Description of the task: Return all of the entries, keeping every word and mark as it is.
-------- Record extracts --------
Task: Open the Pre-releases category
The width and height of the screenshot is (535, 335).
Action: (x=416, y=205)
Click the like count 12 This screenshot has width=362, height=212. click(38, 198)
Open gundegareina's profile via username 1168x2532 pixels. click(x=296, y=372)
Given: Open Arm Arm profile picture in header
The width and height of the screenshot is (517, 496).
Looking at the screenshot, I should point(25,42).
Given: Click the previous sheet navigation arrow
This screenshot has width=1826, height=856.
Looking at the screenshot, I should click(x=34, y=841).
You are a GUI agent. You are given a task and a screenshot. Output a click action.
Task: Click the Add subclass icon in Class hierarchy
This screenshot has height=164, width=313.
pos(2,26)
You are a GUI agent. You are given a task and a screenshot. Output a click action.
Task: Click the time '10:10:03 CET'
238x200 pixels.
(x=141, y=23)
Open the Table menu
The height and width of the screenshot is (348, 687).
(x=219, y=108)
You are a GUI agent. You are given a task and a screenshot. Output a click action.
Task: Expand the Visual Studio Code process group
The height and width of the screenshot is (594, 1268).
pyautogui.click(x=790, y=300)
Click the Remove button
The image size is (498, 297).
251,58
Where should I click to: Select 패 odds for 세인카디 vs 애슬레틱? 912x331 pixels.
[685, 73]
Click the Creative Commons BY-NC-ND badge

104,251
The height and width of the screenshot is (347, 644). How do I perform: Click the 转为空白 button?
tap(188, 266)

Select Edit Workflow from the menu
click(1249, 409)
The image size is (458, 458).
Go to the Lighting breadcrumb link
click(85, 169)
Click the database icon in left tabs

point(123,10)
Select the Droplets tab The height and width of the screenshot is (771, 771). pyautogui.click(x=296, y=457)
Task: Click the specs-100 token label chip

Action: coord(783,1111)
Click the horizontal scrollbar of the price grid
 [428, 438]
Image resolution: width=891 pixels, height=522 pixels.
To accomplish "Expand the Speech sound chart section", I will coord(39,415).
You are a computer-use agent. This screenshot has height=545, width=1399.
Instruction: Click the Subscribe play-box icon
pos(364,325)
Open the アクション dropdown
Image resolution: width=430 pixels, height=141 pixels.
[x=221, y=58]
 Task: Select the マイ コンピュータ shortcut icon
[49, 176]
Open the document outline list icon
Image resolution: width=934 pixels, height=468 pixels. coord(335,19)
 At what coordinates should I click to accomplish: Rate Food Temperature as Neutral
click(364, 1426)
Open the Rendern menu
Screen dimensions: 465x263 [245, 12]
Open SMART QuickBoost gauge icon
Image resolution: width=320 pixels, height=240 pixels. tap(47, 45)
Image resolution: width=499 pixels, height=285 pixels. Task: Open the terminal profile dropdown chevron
--------
Answer box:
Task: Open the Pre-releases category
The width and height of the screenshot is (535, 335).
Action: (x=416, y=205)
Click the like count 12 This screenshot has width=362, height=212. click(38, 198)
Open gundegareina's profile via username 1168x2532 pixels. click(x=296, y=372)
Given: Open Arm Arm profile picture in header
The width and height of the screenshot is (517, 496).
Looking at the screenshot, I should point(25,42).
Given: Click the previous sheet navigation arrow
This screenshot has width=1826, height=856.
Looking at the screenshot, I should click(x=34, y=841).
You are a GUI agent. You are given a task and a screenshot. Output a click action.
Task: Click the Add subclass icon in Class hierarchy
This screenshot has height=164, width=313.
pos(2,26)
You are a GUI agent. You are given a task and a screenshot. Output a click action.
Task: Click the time '10:10:03 CET'
238x200 pixels.
(x=141, y=23)
Open the Table menu
The height and width of the screenshot is (348, 687).
(x=219, y=108)
You are a GUI agent. You are given a task and a screenshot. Output a click action.
Task: Expand the Visual Studio Code process group
The height and width of the screenshot is (594, 1268).
pyautogui.click(x=790, y=300)
Click the Remove button
The image size is (498, 297).
251,58
Where should I click to: Select 패 odds for 세인카디 vs 애슬레틱? 912x331 pixels.
[685, 73]
Click the Creative Commons BY-NC-ND badge

104,251
The height and width of the screenshot is (347, 644). How do I perform: Click the 转为空白 button?
tap(188, 266)

Select Edit Workflow from the menu
click(1249, 409)
The image size is (458, 458).
Go to the Lighting breadcrumb link
click(85, 169)
Click the database icon in left tabs

point(123,10)
Select the Droplets tab The height and width of the screenshot is (771, 771). pyautogui.click(x=296, y=457)
Task: Click the specs-100 token label chip

Action: coord(783,1111)
Click the horizontal scrollbar of the price grid
 [428, 438]
Image resolution: width=891 pixels, height=522 pixels.
To accomplish "Expand the Speech sound chart section", I will coord(39,415).
You are a computer-use agent. This screenshot has height=545, width=1399.
Instruction: Click the Subscribe play-box icon
pos(364,325)
Open the アクション dropdown
Image resolution: width=430 pixels, height=141 pixels.
[x=221, y=58]
 Task: Select the マイ コンピュータ shortcut icon
[49, 176]
Open the document outline list icon
Image resolution: width=934 pixels, height=468 pixels. coord(335,19)
 At what coordinates should I click to accomplish: Rate Food Temperature as Neutral
click(364, 1426)
Open the Rendern menu
Screen dimensions: 465x263 [245, 12]
Open SMART QuickBoost gauge icon
Image resolution: width=320 pixels, height=240 pixels. tap(47, 45)
Image resolution: width=499 pixels, height=285 pixels. Task: Open the terminal profile dropdown chevron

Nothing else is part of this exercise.